14 Mar

The European Commission has approved an unjustifiably optimistic assessment of the functioning of the Recovery Fund, while the disbursement of these funds is extremely cumbersome and slow, Finance Minister Mihály Varga pointed out in a statement to MTI in Brussels on Tuesday.


Arriving at a meeting of the EU’s finance and economy ministers, Varga Mihály said: Hungary has a number of problems with the functioning of the Recovery and Resilience Instrument (RRF): while a third of the available time has already passed, only a fifth of the funds have been allocated. The minister pointed out that five Member States, including Hungary, have not received any of the funds so far. The minister stressed that by withholding the funds, the European Commission had damaged Hungary's competitiveness and interfered in the economic competition among Member States. Hungary achieved economic growth of 4.6% last year, well above the EU average. If it had received the recovery funds it was entitled to, the Hungarian economy would have grown by more than 5 percent, the finance minister stressed.
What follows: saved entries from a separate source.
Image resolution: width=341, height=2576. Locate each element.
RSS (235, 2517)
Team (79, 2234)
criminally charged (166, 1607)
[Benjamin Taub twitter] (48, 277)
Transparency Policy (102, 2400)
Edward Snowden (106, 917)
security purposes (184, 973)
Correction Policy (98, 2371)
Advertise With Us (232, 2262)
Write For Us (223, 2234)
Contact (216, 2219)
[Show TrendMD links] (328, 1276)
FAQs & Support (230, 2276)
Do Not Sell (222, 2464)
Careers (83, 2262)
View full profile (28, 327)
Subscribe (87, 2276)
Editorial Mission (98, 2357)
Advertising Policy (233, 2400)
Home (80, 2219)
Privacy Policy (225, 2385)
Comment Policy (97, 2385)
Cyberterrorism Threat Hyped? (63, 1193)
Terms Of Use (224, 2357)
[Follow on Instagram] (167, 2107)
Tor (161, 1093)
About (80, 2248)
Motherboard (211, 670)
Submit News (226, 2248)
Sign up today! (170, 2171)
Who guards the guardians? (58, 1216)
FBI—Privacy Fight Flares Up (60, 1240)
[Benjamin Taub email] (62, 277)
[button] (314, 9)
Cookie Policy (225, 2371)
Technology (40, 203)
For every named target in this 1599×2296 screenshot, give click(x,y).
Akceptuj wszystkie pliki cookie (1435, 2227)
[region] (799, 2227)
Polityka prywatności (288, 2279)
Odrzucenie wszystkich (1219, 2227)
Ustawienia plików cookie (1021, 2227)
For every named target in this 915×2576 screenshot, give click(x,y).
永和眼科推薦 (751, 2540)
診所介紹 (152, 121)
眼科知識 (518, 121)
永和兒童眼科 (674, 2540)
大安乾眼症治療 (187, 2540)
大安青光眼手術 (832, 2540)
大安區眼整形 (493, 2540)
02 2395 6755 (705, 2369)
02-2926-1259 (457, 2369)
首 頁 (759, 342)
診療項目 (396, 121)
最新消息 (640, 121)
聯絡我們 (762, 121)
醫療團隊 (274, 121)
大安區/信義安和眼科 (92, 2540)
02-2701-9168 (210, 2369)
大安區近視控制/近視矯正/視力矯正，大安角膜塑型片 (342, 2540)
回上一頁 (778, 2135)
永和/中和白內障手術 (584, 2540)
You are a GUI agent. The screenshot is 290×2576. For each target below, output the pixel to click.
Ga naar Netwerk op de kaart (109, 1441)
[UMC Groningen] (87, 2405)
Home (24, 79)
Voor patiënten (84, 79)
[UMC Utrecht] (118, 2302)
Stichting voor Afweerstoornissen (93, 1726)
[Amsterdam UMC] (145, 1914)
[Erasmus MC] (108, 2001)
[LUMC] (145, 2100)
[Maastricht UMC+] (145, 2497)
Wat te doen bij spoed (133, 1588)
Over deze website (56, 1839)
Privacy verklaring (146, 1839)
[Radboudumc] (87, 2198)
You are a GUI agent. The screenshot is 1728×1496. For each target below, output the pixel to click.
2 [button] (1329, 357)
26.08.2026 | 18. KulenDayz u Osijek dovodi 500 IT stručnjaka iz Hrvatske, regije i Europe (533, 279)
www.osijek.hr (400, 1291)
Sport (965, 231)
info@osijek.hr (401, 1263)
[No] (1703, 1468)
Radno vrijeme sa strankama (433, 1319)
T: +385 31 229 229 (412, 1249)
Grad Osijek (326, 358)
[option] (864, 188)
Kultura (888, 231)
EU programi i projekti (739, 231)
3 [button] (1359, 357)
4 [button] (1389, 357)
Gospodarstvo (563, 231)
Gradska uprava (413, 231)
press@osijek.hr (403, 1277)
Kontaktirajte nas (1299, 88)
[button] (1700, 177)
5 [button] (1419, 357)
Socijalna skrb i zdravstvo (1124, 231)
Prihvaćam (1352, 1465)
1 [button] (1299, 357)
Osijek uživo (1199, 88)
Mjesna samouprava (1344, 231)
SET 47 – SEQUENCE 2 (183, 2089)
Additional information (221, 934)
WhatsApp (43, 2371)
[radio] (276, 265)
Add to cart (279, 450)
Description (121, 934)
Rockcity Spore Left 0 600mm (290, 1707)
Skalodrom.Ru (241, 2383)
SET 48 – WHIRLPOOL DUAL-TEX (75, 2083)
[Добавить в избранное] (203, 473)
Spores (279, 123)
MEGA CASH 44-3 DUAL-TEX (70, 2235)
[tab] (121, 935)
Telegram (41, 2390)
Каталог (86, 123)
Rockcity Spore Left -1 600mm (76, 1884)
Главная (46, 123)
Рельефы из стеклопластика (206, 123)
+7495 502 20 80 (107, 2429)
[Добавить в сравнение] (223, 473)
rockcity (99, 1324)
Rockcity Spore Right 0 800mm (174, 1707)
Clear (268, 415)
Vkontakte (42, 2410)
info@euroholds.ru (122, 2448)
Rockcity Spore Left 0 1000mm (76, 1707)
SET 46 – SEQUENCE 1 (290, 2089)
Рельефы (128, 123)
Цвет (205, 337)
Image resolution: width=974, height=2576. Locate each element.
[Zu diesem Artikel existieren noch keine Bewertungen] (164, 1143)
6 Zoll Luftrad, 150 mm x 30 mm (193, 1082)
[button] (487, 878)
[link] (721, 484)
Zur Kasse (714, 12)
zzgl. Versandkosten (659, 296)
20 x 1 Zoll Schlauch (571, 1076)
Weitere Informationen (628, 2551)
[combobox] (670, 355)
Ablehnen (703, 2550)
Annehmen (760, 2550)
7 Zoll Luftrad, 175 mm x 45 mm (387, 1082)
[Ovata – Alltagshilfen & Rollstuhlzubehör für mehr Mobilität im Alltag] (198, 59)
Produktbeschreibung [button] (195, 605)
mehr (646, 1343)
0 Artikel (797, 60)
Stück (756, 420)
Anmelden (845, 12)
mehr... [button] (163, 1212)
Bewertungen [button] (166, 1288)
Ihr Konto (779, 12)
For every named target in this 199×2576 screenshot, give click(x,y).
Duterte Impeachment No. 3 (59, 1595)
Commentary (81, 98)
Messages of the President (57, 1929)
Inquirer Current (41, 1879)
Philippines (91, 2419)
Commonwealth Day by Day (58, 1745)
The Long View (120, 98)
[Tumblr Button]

Mihály Varga also said that the procedure for assessing payment applications is extremely cumbersome and bureaucratic. Based on the applications submitted so far, Member States have made only marginal use of RRF loans. This clearly shows that Member States are distrustful of the Brussels solutions, he said.

The finance minister said that, in addition to these criticisms, it is rarely mentioned that the joint borrowing, with the large volume of Commission bond issuance behind it, could have drawbacks such as the possible exhaustion of credit markets. This could mean that individual Member States would get less access to resources on their own, he said.

To sum up, Mihály Varga underlined that these are the general reasons why the Hungarian government considers the RRF a single use instrument and strongly opposes to the creation of further instruments involving joint EU loans.

Regarding the collapse of the US Silicon Valley Bank, the minister said that in Hungary banks have good capital adequacy ratios. All of the last three ratings show that the Hungarian banking system is strong and viable. "We can face the current situation calmly, the exposure is remote, possibly only some US and European banks may have been affected," the finance minister stressed.